> [Given request]: Present the rows from the line containing "Click the word" through the line containing "Looking at the screenshot, I should pos(1250,127)." as a numbered list, leaving out blank lines.

> [Data listing]:
>> BEGIN
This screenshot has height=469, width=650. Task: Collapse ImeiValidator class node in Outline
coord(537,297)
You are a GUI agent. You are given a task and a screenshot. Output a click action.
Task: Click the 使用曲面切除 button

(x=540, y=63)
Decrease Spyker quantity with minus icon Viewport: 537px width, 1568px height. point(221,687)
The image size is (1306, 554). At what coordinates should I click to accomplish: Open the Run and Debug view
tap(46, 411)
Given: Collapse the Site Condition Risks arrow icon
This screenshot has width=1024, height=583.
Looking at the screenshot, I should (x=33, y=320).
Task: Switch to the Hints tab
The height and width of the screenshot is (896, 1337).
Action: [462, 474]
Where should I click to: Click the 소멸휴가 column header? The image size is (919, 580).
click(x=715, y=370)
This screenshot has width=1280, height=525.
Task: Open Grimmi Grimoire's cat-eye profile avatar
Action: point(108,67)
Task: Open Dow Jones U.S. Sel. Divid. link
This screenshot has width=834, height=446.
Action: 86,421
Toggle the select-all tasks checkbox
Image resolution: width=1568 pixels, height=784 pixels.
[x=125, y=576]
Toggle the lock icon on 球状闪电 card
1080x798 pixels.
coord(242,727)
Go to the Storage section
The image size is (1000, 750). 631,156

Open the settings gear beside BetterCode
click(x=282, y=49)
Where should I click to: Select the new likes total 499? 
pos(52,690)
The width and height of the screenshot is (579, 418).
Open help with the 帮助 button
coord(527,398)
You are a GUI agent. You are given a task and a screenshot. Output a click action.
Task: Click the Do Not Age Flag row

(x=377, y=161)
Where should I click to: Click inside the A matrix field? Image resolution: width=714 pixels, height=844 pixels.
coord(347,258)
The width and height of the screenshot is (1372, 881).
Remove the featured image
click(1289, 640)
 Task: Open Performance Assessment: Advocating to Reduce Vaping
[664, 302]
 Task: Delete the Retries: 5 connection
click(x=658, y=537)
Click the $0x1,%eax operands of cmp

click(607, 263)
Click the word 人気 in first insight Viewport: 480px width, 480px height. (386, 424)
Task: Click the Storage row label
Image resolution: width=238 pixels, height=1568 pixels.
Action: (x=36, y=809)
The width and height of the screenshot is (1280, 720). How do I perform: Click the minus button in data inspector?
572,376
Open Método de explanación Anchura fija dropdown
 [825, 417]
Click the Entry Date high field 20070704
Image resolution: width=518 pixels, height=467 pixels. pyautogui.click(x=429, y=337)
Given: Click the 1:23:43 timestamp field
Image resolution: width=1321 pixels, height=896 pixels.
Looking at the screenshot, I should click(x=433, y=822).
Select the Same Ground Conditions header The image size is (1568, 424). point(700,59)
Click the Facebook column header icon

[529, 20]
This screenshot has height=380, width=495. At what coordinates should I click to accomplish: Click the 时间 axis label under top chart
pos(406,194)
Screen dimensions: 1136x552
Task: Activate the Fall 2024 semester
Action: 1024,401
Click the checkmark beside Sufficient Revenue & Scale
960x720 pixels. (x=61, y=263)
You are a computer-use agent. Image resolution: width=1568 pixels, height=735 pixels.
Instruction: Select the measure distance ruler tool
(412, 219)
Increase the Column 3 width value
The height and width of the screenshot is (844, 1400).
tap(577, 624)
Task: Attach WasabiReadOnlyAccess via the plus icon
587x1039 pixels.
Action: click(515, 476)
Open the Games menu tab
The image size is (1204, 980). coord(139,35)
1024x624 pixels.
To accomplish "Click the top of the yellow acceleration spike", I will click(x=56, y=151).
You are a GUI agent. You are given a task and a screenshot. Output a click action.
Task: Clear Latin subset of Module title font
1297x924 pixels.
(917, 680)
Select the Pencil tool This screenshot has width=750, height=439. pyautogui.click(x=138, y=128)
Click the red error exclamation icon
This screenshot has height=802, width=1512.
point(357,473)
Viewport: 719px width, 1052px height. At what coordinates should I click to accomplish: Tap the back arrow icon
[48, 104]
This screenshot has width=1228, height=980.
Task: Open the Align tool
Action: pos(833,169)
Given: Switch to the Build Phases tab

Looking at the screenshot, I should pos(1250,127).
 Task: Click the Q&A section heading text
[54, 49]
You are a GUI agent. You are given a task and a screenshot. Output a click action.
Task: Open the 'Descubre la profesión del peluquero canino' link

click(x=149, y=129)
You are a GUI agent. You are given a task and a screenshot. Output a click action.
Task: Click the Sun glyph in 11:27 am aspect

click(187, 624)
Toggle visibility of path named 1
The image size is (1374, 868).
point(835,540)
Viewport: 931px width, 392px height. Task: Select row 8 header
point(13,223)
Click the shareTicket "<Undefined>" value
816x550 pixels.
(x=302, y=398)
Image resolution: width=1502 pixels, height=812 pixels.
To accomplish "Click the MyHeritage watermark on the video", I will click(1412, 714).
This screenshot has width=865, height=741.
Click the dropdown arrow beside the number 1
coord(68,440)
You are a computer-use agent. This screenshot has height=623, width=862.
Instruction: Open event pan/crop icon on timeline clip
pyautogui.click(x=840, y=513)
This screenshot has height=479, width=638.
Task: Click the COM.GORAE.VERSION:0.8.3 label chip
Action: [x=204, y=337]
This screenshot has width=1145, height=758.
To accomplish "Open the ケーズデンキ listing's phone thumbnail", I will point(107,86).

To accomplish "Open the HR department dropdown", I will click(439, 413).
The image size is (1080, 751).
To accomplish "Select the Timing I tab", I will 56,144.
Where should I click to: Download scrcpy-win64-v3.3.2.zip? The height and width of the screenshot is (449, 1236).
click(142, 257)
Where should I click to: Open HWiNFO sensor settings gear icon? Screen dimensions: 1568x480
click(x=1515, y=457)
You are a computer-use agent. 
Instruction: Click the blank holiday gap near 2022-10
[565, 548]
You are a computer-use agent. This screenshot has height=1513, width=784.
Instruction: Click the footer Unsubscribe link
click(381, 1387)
>> END
> [Answer below]:
1. Click the word 人気 in first insight Viewport: 480px width, 480px height. (386, 424)
2. Task: Click the Storage row label
3. Image resolution: width=238 pixels, height=1568 pixels.
4. Action: (x=36, y=809)
5. The width and height of the screenshot is (1280, 720). How do I perform: Click the minus button in data inspector?
6. 572,376
7. Open Método de explanación Anchura fija dropdown
8.  [825, 417]
9. Click the Entry Date high field 20070704
10. Image resolution: width=518 pixels, height=467 pixels. pyautogui.click(x=429, y=337)
11. Given: Click the 1:23:43 timestamp field
12. Image resolution: width=1321 pixels, height=896 pixels.
13. Looking at the screenshot, I should click(x=433, y=822).
14. Select the Same Ground Conditions header The image size is (1568, 424). point(700,59)
15. Click the Facebook column header icon
16. [529, 20]
17. This screenshot has height=380, width=495. At what coordinates should I click to accomplish: Click the 时间 axis label under top chart
18. pos(406,194)
19. Screen dimensions: 1136x552
20. Task: Activate the Fall 2024 semester
21. Action: 1024,401
22. Click the checkmark beside Sufficient Revenue & Scale
23. 960x720 pixels. (x=61, y=263)
24. You are a computer-use agent. Image resolution: width=1568 pixels, height=735 pixels.
25. Instruction: Select the measure distance ruler tool
26. (412, 219)
27. Increase the Column 3 width value
28. The height and width of the screenshot is (844, 1400).
29. tap(577, 624)
30. Task: Attach WasabiReadOnlyAccess via the plus icon
31. 587x1039 pixels.
32. Action: click(515, 476)
33. Open the Games menu tab
34. The image size is (1204, 980). coord(139,35)
35. 1024x624 pixels.
36. To accomplish "Click the top of the yellow acceleration spike", I will click(x=56, y=151).
37. You are a GUI agent. You are given a task and a screenshot. Output a click action.
38. Task: Clear Latin subset of Module title font
39. 1297x924 pixels.
40. (917, 680)
41. Select the Pencil tool This screenshot has width=750, height=439. pyautogui.click(x=138, y=128)
42. Click the red error exclamation icon
43. This screenshot has height=802, width=1512.
44. point(357,473)
45. Viewport: 719px width, 1052px height. At what coordinates should I click to accomplish: Tap the back arrow icon
46. [48, 104]
47. This screenshot has width=1228, height=980.
48. Task: Open the Align tool
49. Action: pos(833,169)
50. Given: Switch to the Build Phases tab
51. Looking at the screenshot, I should pos(1250,127).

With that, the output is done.